My dear brothers, take note of this: Everyone should be quick to listen, slow to speak and slow to become angry, for man’s anger does not bring about the righteous life that God desires. Therefore, get rid of all moral filth and the evil that is so prevalent and humbly accept the word planted in you, which can save you.

~James 1:19-21


Some years ago I memorized the Biblical book of James. The book is five chapters long and is dense with wisdom and counsel for godly living, but for some reason the verses that stuck with me most, at the time I memorized them and on to today, are those quoted above. Be quick to listen, slow to speak, and slow to anger. I could spend a lifetime trying to live up to such instruction. They are words that give me pause.


And the following verse too—beginning with a therefore. Therefore always links us to the previous sentence. Because of that, do this. This is true, therefore… I thought it curious that James spoke of being slow to speak and anger, therefore get rid of moral filth and evil. Why? Because moral filth and evil degrade self-control. Moral filth and evil elicit imprudent words. Moral filth and evil elicit rage. More thoughts that give me pause.


If you pay any attention to mainstream news, non-mainstream news, politics, blogs, social media, or any combination of these, you may be tempted to think we’re living in a world gone mad with imprudent words and anger. We’re getting shouted at from all directions. We’re hearing shoot-from-the-hip directness from every person with a voice. Millions are marching, millions are screaming. Millions are angry.


I wonder how to talk with my kids in this climate of simmering and frequently explosive hatred and disgust. How do I teach them to have ears to hear when virtually no one in the public square and so few in the private are modeling what that looks like? I wonder if we will ever collectively, as a people, begin to question the assumption that people are the problem, and begin to assume that evil is.
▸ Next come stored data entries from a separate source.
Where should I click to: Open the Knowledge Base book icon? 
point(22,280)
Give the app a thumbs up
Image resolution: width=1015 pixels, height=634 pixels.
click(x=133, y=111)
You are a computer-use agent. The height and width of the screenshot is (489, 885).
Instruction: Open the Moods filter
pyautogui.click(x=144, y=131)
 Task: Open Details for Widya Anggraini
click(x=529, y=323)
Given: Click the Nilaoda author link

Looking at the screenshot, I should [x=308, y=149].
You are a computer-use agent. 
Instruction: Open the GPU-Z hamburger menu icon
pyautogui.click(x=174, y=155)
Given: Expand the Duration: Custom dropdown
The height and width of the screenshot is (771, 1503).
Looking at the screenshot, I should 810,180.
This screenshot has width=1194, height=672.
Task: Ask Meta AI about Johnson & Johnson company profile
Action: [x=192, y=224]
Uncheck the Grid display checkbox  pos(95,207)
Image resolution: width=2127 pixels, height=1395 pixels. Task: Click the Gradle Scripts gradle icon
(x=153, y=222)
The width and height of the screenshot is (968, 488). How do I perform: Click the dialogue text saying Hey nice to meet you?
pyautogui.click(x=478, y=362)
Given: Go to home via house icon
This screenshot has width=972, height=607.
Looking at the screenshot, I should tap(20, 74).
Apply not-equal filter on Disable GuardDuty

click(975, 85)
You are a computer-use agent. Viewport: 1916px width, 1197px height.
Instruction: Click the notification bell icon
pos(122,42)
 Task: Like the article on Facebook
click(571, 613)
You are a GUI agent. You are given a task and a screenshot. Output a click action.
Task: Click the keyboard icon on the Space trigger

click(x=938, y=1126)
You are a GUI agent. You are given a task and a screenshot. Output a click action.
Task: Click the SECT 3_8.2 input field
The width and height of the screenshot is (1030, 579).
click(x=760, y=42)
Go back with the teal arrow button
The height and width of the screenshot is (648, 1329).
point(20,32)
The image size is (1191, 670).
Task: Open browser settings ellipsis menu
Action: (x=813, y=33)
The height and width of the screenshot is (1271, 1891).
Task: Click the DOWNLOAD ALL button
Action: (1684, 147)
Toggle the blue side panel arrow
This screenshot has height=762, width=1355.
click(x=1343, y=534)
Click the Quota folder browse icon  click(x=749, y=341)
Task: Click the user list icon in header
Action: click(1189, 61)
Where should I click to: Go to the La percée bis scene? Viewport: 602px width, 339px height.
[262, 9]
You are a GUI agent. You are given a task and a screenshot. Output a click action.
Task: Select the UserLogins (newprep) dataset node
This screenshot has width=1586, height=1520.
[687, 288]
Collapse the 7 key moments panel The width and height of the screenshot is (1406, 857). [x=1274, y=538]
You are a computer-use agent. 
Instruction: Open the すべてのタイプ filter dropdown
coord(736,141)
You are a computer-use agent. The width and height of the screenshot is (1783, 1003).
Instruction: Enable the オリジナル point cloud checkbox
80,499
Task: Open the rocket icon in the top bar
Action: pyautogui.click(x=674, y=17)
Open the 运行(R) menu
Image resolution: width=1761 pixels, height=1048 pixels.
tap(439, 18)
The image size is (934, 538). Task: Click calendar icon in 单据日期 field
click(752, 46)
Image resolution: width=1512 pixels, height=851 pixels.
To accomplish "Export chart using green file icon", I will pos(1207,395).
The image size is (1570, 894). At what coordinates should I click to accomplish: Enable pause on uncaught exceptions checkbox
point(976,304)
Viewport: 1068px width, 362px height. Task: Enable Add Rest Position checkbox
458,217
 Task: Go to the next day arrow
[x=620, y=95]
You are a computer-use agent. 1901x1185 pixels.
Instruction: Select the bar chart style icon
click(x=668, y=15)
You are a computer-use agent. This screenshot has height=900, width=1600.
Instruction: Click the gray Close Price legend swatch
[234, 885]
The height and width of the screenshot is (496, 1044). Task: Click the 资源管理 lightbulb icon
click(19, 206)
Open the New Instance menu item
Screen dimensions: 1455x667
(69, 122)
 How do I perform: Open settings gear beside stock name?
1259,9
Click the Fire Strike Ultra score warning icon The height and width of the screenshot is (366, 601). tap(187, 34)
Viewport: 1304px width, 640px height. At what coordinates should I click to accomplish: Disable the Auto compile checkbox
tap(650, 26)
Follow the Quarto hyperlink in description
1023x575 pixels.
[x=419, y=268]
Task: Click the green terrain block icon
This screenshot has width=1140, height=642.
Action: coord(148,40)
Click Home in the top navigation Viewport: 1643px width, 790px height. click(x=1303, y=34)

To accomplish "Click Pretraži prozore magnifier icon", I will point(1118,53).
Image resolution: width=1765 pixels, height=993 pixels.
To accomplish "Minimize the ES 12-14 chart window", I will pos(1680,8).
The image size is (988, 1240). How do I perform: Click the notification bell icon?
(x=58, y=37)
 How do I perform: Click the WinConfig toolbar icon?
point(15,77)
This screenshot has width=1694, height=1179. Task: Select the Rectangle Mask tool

What if we really did shun moral filth and evil? What if we really did simultaneously engage the gospel, seek to live it instead of weaponize it to our sides’ greatest advantage—what might that look like? 


I am trying to envision how that might look in my home. I am trying to explore with my husband and kids to how to be a family that listens, a family that shuns filth and evil. I believe there is such a thing as righteous anger, but I don’t believe that is what we’re seeing in the marches and protests today. What we’re seeing on the public stage is catharsis, not progress. 


Teaching our kids to love in a world filled with anger, evil, and hate takes more than a political stance. Loving in a world reeling from the effects of moral filth is a lifestyle practice, not a series of organized events. When we teach our kids how to share with their sibling, how to apologize, or how to include the kid sitting alone on the sideline, we do so not only so our home is more peaceful or their social network grows. We teach them such things so that they can go out into the world and apply those skills in ever more complex situations. It’s hard for a five year old to share, for a ten year old to stand up to a bully, for a fifteen year old to trade popularity for integrity. But when they do, they are that much closer to becoming an adult to knows how to listen without competing to be heard, to take a blow without retaliating in kind and perpetuating a culture of right-by-force. 


I look out my door and I see a world full of bright people, intelligent people, thoughtful people, all thinking they are right and the “others” are wrong. And I see it not getting us anywhere. I wish there were easy solutions to all the world’s ills. I know there are not. But I will start in my home by quieting my mouth and opening my ears; by curbing a harsh reply; by guarding against moral filth and evil; by teaching my kids to do the same.